TEXT SHOWN:
__________
I’m concerned about funding for basic science and I care about science policy issues that affect cell biology research. I want to do more to get the message to Capitol Hill. My problem is that I live and work in a state that’s dominated by politicians who stand for ideologies that are directly opposed to my point of view. I just think it would be a waste of my time to contact them or try to get them to support science. But my PI says that’s defeatist and I should try anyway. What do you think?
Labby hears this concern often, but not so often from cell biologists who’ve actually been to Capitol Hill and talked with their representatives or the staffers in their offices. Support for the National Institutes of Health is strong on both sides of the aisle, and increasingly there is strong support for science in general. You will likely find that you get a warm reception, even when you may disagree strongly with your representative’s positions on other issues, if the conversation is about science. There is, of course, strong support for disease-related research, but there’s also a pretty good level of comprehension of the importance of basic science discoveries that underpin more applied research.
In addition, your audience is likely to appreciate information that they can share with their constituents relating to the economic benefit of the biotech industries that grow out of a strong research base at universities and institutes in their districts. You can even point out the growing discussion of the importance of science to national security and economic competitiveness as the impact of R&D investment in China and other nations becomes clear to our policy makers.
In general, your representatives and their staffs will welcome your input, will be interested in your science, and will be keen to understand how you are affected by their votes. It’s very rare to find anyone who will argue with your point of view, even though they might disagree with you completely on other issues.
The Policy & Outreach tab on the ASCB website includes a number of ways you can be involved in advocacy and outreach. The Advocacy and Policy section includes a whole Advocacy Toolkit with one-page guides on how you can be an advocate for science, depending on how much time you have to give to the effort. These “How To” guides include important suggestions on how to schedule meetings on Capitol Hill and what Hill meetings are like.
You will find that your representatives and their staffs are thoughtful and their views more nuanced than you expect. So Labby’s advice is definitely to take every opportunity you can to advocate and to educate. Your interaction can give your representatives good ideas and the reasoning behind public positions that will support science.
__________
ENTRIES SHOWN:
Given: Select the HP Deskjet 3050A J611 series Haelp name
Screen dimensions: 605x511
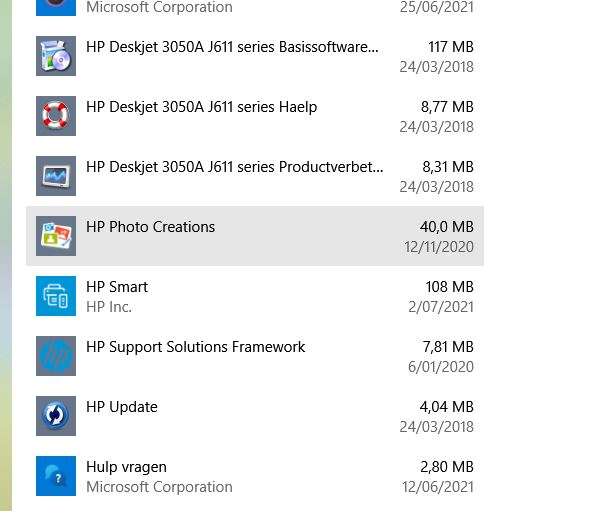Looking at the screenshot, I should pyautogui.click(x=201, y=107).
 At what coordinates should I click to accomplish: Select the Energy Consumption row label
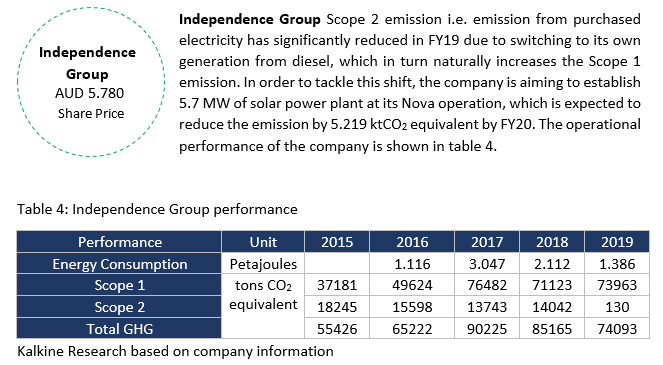pyautogui.click(x=119, y=263)
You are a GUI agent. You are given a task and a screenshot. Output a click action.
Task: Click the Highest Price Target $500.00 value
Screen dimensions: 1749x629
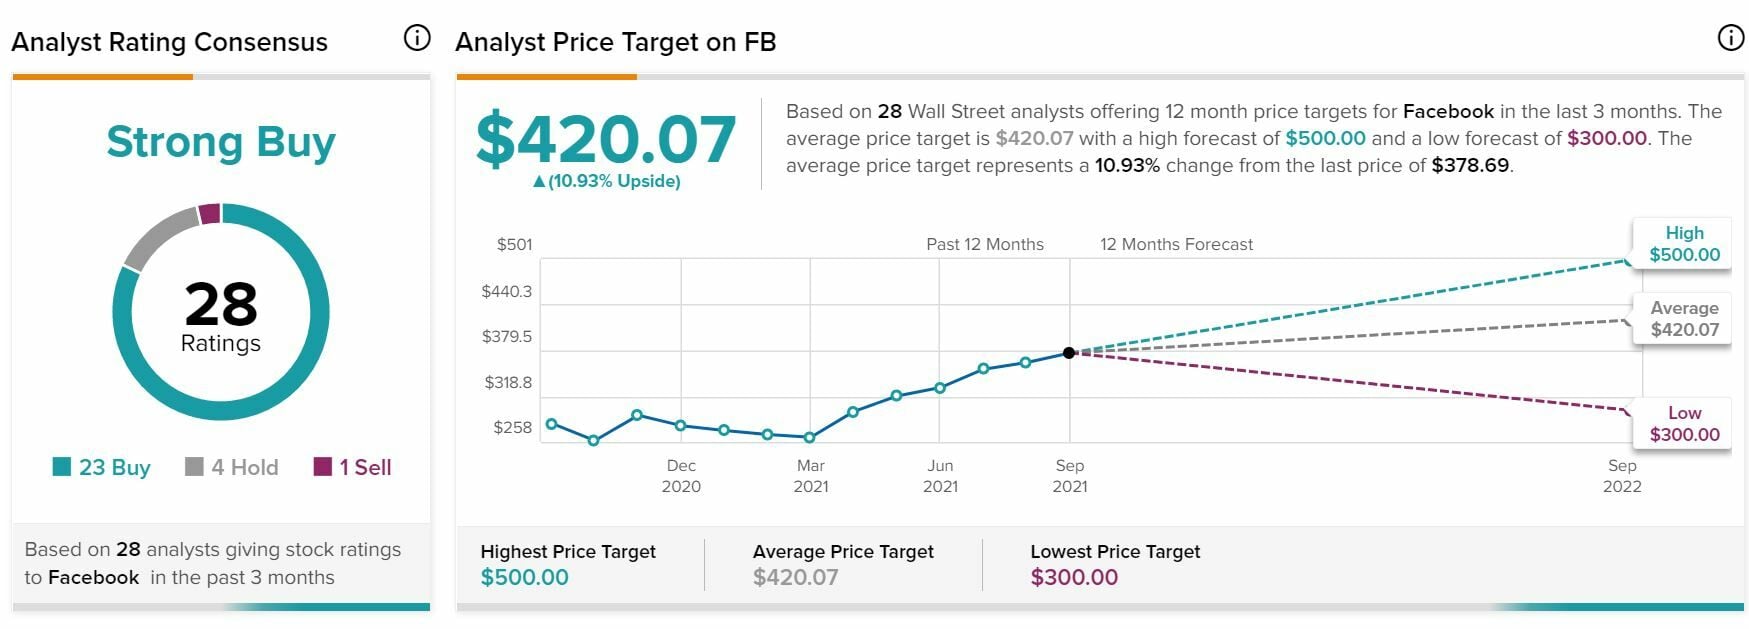coord(524,577)
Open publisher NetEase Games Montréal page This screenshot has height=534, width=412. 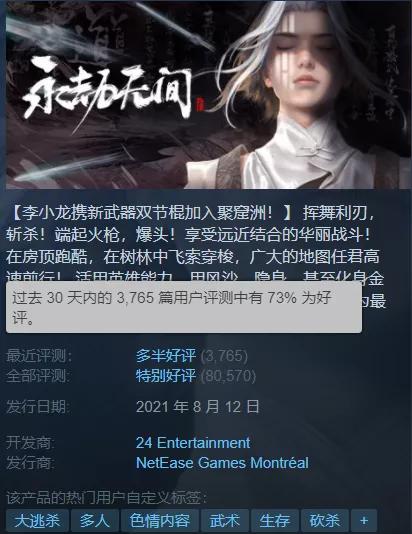point(222,463)
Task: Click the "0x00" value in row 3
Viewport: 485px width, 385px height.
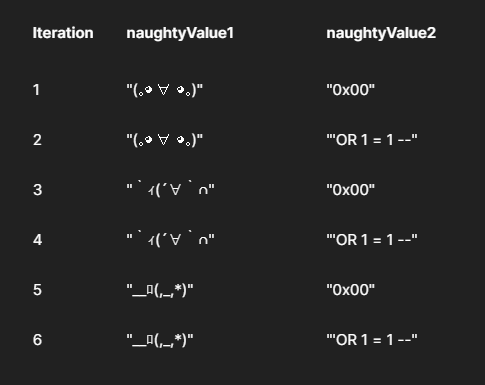Action: click(350, 190)
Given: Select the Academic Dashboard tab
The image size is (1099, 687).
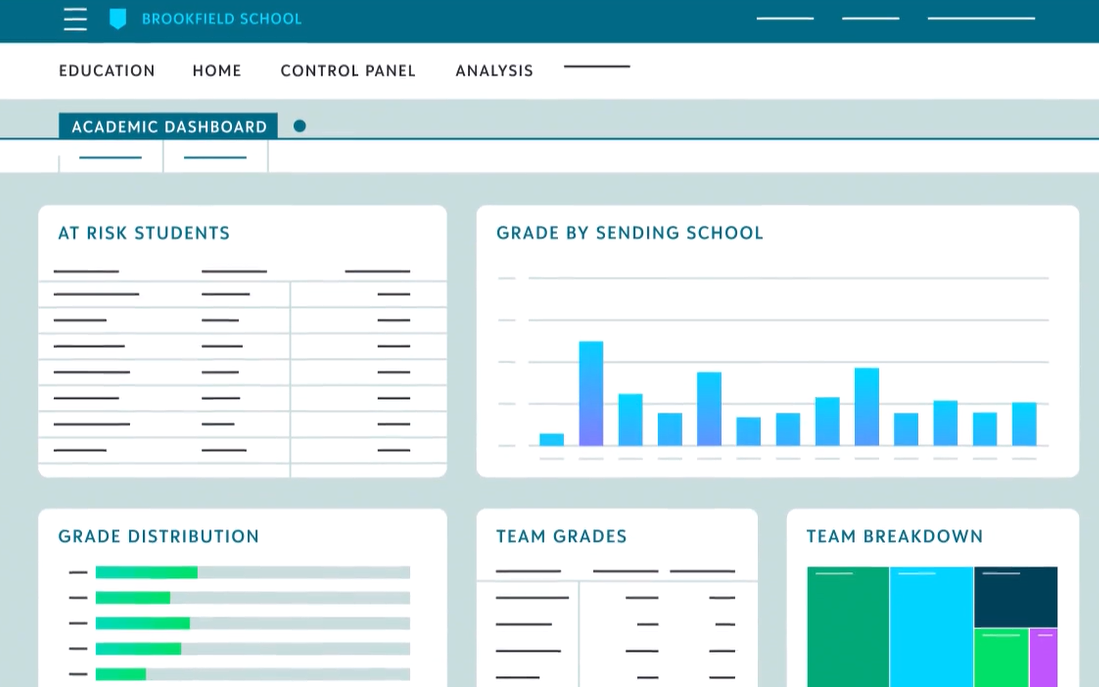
__________
USING THE INFORMATION:
**a.** From the advocacy column, copy the passage that starts with "I’m concerned about" and goes on through "do you think?".
**b.** In the advocacy column, what does the Advocacy Toolkit contain?

ANSWERS GIVEN:
**a.**
I’m concerned about funding for basic science and I care about science policy issues that affect cell biology research. I want to do more to get the message to Capitol Hill. My problem is that I live and work in a state that’s dominated by politicians who stand for ideologies that are directly opposed to my point of view. I just think it would be a waste of my time to contact them or try to get them to support science. But my PI says that’s defeatist and I should try anyway. What do you think?

**b.** One-page guides on how you can be an advocate for science, depending on how much time you have to give to the effort.